Segment Start: Records supplied

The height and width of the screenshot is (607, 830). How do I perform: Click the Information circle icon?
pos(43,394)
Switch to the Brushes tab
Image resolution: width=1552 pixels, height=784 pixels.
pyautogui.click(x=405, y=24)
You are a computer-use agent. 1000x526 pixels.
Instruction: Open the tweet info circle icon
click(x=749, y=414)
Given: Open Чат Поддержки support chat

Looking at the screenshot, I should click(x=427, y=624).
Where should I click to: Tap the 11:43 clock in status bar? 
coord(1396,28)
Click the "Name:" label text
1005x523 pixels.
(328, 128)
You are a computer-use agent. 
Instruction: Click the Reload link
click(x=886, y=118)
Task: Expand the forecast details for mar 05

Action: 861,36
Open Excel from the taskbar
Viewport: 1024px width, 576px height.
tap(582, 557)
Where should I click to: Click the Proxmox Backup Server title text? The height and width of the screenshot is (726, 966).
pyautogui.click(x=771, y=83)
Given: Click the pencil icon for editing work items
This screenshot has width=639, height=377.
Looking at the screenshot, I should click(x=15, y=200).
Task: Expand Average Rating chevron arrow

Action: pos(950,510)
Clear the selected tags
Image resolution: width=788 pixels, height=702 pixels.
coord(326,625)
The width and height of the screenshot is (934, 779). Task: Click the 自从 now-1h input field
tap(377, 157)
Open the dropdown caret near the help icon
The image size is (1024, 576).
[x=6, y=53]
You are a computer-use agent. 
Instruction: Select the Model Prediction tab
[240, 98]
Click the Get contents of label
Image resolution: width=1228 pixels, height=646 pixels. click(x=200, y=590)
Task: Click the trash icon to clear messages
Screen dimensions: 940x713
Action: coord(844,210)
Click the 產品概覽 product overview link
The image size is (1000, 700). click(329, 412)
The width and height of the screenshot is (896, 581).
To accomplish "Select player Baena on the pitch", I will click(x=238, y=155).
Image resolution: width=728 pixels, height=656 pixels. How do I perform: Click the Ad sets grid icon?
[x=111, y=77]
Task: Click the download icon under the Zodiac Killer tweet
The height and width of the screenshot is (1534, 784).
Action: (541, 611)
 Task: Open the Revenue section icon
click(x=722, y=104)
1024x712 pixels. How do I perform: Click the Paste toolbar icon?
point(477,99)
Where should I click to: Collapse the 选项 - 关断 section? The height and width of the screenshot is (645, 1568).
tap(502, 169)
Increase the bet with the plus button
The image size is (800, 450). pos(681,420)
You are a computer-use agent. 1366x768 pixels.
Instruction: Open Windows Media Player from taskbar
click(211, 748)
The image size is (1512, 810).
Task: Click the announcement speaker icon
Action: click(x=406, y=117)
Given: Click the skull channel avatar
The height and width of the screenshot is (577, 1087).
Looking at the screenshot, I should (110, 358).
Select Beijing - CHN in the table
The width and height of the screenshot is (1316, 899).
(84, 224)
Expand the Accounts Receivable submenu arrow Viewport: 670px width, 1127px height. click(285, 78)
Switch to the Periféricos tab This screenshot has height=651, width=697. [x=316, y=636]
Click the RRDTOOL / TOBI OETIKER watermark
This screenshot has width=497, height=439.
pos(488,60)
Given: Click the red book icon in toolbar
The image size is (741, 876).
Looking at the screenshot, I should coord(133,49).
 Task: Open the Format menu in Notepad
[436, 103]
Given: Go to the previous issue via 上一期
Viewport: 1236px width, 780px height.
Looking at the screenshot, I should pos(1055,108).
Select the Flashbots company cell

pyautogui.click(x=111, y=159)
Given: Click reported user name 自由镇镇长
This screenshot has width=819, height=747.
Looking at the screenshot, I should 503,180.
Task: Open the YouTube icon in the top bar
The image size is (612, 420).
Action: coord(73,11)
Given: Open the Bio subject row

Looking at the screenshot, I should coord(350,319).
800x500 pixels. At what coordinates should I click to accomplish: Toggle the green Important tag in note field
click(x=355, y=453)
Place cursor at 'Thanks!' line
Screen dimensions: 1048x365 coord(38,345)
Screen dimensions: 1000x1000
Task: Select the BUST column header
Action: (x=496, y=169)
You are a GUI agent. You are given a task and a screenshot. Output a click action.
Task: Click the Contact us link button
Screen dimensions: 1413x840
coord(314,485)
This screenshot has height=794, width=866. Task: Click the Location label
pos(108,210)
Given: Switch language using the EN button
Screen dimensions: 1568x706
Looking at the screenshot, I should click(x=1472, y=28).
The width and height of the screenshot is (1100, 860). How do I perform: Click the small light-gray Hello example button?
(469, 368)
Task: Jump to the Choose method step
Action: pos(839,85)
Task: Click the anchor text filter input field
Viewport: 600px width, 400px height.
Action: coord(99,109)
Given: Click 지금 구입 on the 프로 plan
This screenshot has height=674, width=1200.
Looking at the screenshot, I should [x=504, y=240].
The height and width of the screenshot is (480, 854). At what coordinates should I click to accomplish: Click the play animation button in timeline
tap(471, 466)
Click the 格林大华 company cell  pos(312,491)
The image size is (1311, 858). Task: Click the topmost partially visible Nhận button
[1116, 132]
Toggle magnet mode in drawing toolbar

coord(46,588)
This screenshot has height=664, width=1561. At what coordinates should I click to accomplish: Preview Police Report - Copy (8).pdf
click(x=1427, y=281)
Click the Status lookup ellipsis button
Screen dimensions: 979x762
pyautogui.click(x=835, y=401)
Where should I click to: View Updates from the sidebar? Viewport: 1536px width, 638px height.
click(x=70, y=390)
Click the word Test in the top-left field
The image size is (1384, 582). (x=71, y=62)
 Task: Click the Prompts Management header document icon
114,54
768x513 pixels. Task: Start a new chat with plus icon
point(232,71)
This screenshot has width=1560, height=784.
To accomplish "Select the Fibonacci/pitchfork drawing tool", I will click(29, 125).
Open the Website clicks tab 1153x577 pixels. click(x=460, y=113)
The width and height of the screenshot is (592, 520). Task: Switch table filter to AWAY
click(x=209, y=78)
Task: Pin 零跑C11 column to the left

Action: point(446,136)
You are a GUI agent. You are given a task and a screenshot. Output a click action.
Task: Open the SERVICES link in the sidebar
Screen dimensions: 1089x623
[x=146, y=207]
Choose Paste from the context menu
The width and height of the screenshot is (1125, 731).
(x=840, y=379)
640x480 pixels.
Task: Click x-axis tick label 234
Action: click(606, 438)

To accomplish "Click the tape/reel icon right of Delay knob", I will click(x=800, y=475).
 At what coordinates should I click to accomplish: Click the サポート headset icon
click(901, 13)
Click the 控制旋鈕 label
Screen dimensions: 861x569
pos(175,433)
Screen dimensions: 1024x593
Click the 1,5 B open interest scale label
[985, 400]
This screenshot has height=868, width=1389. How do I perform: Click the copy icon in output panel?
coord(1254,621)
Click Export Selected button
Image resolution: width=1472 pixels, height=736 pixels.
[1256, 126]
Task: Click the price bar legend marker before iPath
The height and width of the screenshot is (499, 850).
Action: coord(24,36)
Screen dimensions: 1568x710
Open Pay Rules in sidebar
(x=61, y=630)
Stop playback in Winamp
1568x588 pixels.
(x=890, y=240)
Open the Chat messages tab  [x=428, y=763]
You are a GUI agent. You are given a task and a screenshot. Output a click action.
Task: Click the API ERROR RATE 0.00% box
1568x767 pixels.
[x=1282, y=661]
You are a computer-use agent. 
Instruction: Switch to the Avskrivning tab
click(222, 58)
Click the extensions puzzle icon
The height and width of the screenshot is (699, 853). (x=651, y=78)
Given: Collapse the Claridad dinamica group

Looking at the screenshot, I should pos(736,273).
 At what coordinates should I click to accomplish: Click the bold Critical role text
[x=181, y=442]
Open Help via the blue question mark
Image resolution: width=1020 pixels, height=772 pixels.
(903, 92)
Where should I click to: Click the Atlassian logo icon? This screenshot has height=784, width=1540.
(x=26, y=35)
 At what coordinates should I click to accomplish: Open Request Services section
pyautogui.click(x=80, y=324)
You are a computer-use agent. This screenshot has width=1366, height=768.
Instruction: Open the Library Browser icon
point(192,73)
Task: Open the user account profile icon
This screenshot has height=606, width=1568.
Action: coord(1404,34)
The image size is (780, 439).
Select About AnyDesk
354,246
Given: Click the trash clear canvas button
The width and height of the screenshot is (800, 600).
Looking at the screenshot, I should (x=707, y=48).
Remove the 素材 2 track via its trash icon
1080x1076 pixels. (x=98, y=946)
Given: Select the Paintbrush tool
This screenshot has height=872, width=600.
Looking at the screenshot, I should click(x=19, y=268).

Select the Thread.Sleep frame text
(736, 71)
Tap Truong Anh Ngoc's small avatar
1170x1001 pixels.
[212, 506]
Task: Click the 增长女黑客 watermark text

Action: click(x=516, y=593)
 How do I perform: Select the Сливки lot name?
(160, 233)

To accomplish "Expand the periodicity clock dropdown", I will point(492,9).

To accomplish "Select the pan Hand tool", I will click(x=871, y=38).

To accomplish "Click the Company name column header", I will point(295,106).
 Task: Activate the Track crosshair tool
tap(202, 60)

Segment End: Records supplied

From the line holding "How do I perform: Select" through the last line above, reproduce each line exactly and add nothing.

 How do I perform: Select the Сливки lot name?
(160, 233)

To accomplish "Expand the periodicity clock dropdown", I will point(492,9).

To accomplish "Select the pan Hand tool", I will click(x=871, y=38).

To accomplish "Click the Company name column header", I will point(295,106).
 Task: Activate the Track crosshair tool
tap(202, 60)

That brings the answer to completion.